Start of Block

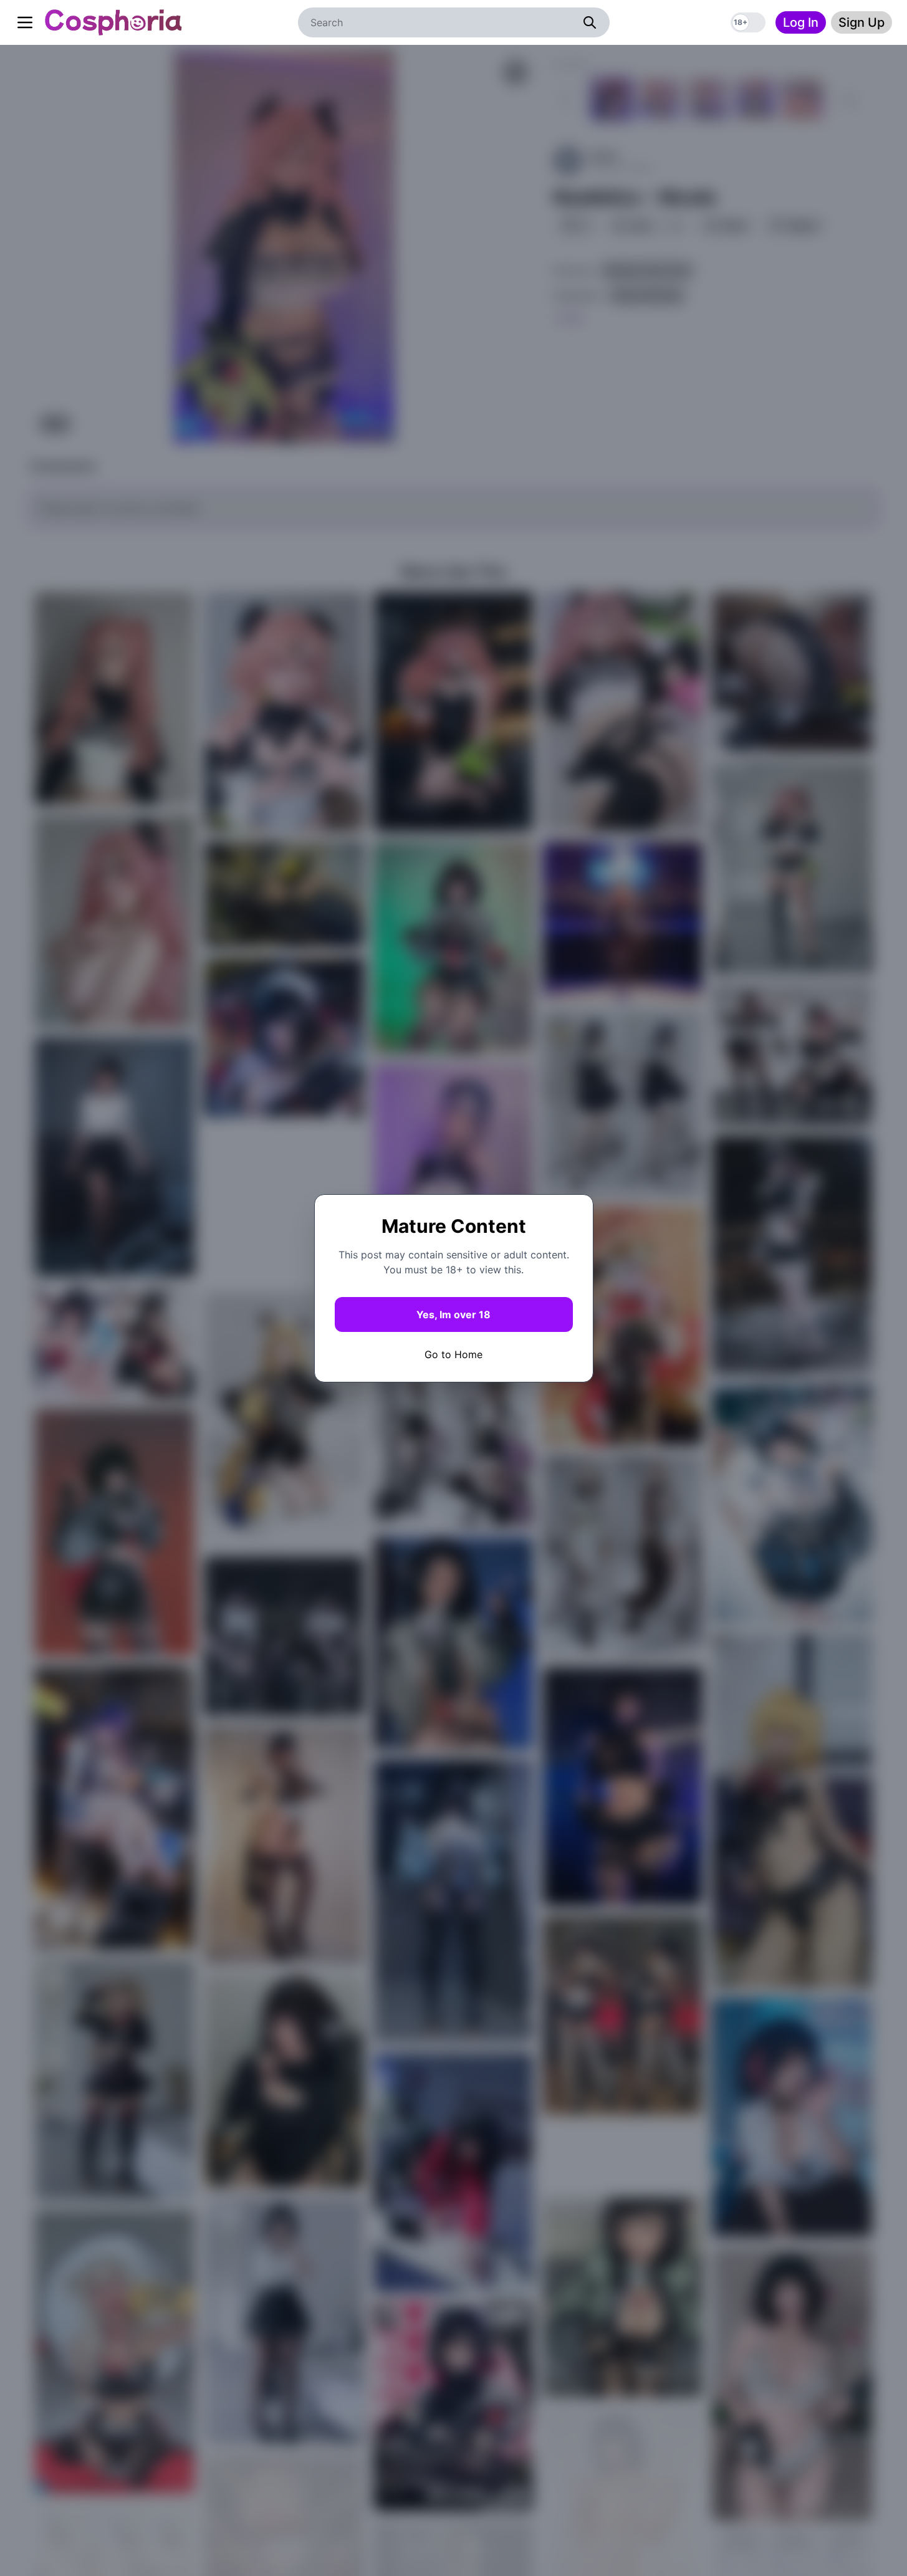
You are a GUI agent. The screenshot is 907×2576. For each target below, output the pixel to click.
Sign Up (861, 22)
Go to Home (453, 1354)
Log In (800, 22)
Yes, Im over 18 (453, 1314)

End of Block

#### [REQUIRED ACTION]
Drop the pictures and set down the data above exactly.

#### [SOLVED PROBLEM]
You are a GUI agent. The screenshot is 907×2576. For each target below, output the pixel to click.
Sign Up (861, 22)
Go to Home (453, 1354)
Log In (800, 22)
Yes, Im over 18 (453, 1314)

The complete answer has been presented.